Elle souligne que la dernière grande innovation dans le domaine des talons hauts a marqué un progrès rempli de conséquences négatives. « Quand on a commencé à insérer des tiges d’acier dans les talons grâce au moulage par injection, on a pu dépasser la limite en hauteur des 5 centimètres, nous dit-elle. Vous pouviez dès lors proposer des talons de 8, 10, voire 12 centimètres. Et les talons de 16 centimètres qui forcent à ramper en hauteur plutôt que de marcher n’ont été possibles qu’en vertu de cette technologie. Cela remonte aux années 50 et rien ne s’est passé depuis. »

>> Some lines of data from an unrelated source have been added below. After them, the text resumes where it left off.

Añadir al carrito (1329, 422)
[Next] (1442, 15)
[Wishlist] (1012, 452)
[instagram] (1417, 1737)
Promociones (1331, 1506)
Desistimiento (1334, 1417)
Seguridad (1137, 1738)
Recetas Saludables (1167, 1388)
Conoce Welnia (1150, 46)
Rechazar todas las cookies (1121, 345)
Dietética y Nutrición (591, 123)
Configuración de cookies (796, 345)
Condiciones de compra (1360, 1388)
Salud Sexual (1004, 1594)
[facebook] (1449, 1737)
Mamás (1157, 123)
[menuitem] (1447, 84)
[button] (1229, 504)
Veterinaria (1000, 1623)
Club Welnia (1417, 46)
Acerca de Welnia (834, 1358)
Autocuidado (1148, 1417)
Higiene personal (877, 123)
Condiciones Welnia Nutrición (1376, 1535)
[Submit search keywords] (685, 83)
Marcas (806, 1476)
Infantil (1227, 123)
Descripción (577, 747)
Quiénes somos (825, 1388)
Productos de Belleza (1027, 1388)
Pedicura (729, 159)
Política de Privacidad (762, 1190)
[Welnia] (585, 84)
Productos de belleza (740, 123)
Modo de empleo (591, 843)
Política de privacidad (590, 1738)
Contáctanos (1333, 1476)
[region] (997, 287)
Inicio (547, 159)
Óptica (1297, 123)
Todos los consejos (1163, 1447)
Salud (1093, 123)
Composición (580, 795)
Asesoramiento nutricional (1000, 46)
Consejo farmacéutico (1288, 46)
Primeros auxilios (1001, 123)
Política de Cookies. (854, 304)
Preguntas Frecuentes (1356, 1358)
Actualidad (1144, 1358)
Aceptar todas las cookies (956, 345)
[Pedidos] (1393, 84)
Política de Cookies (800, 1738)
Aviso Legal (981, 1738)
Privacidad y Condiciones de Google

Jusqu’à maintenant. Tanya Heath pousse un bouton, retire le haut talon large de son escarpin et le remplace par un talon aiguille qu’elle fixe à la chaussure en un clic. Voilà! Comme vous le voyez, toutes ces élégantes bottes et chaussures, faites à la main en France, sont équipées de cette technologie qui permet le changement de talon en quelques secondes.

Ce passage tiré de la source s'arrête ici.